Pixel coordinate grounding data:
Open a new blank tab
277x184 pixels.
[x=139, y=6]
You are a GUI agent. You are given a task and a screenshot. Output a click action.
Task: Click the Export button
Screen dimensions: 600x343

#### [Task requirements]
Repeat, without changes, every line from the one that contains "Task: Click the Export button" through the final line of the data.

#### [Task answer]
Task: Click the Export button
Screen dimensions: 600x343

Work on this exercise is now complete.